### Task details
Repeat each line of the data below exactly, but skip the pictures.

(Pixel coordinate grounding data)
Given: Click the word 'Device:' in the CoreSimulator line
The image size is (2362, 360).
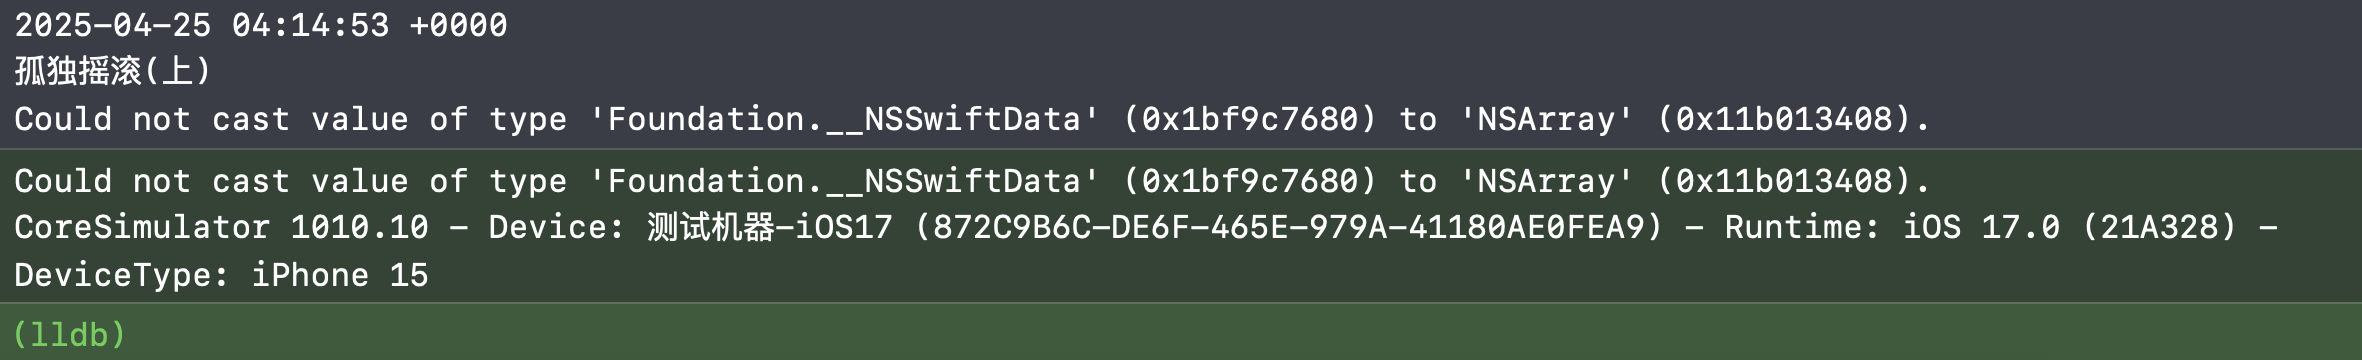Looking at the screenshot, I should pos(557,227).
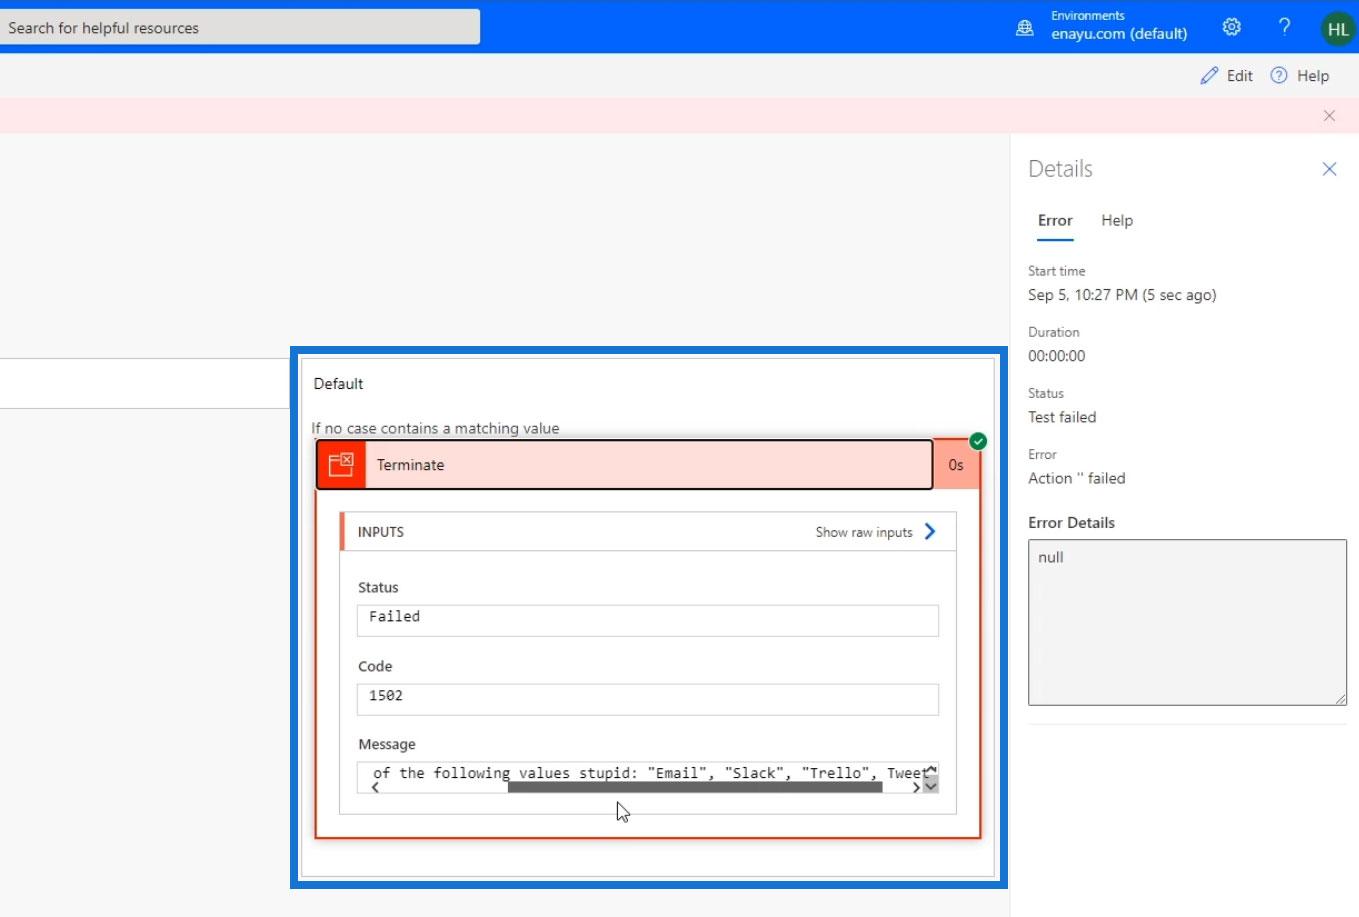
Task: Click the Message scroll right arrow
Action: point(916,788)
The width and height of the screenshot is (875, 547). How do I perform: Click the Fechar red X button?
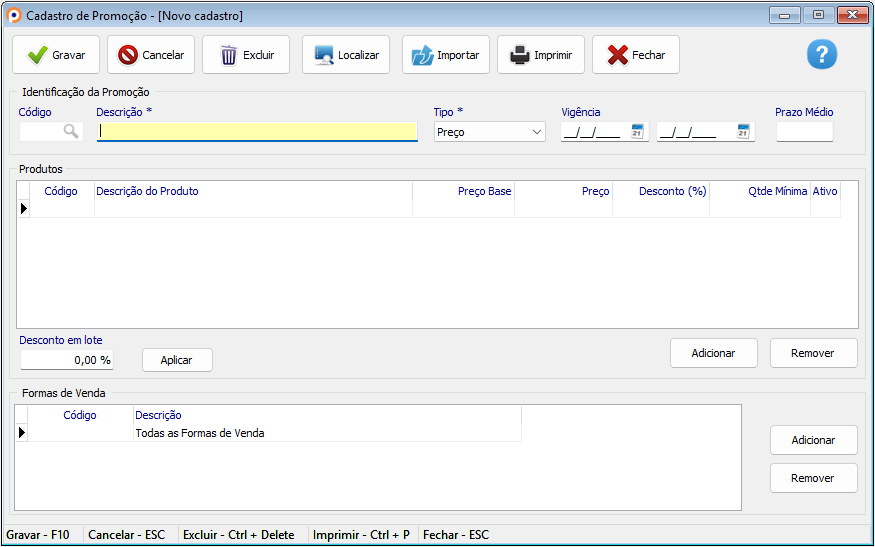[636, 55]
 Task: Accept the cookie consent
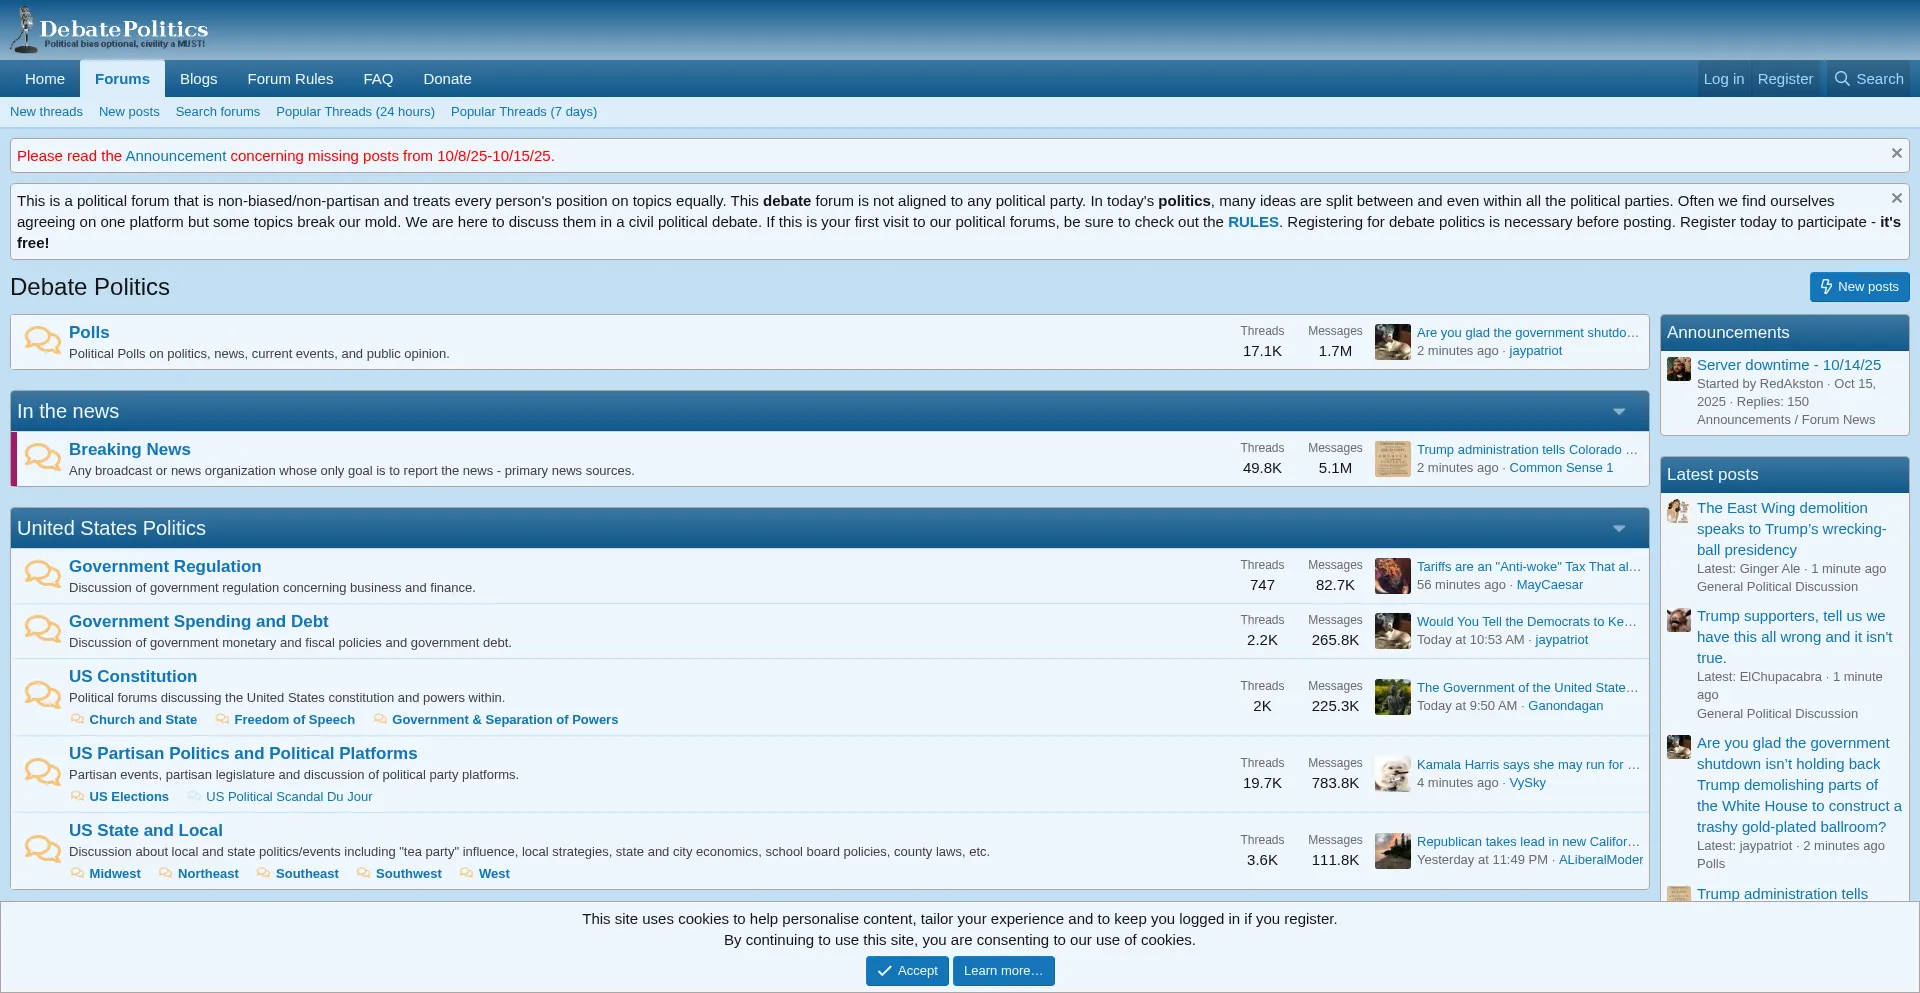[907, 971]
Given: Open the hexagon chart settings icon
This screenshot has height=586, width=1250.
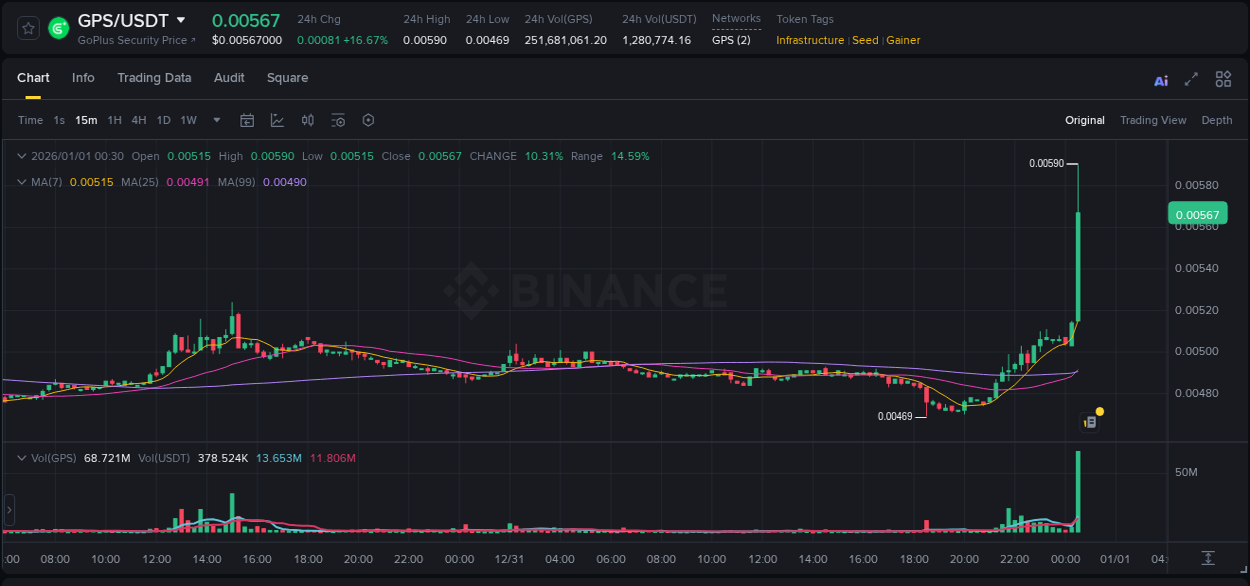Looking at the screenshot, I should pos(368,120).
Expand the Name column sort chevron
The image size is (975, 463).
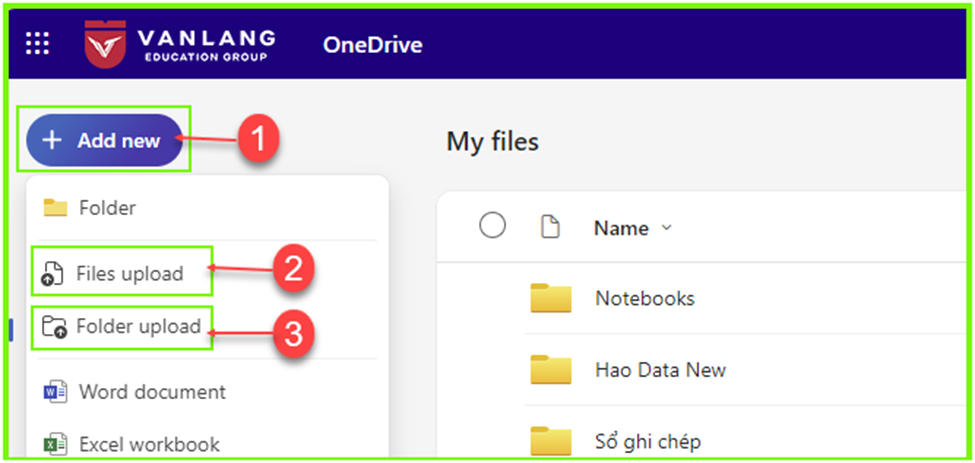667,228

### Task output
Given: Click the word 'Device:' in the CoreSimulator line
The image size is (2362, 360).
Looking at the screenshot, I should pos(557,227).
Task: Click the Message scroll right arrow
Action: point(916,788)
The width and height of the screenshot is (875, 547). How do I perform: Click the Fechar red X button?
[636, 55]
 Task: Accept the cookie consent
[907, 971]
Given: Open the hexagon chart settings icon
This screenshot has height=586, width=1250.
Looking at the screenshot, I should pos(368,120).
Expand the Name column sort chevron
The image size is (975, 463).
667,228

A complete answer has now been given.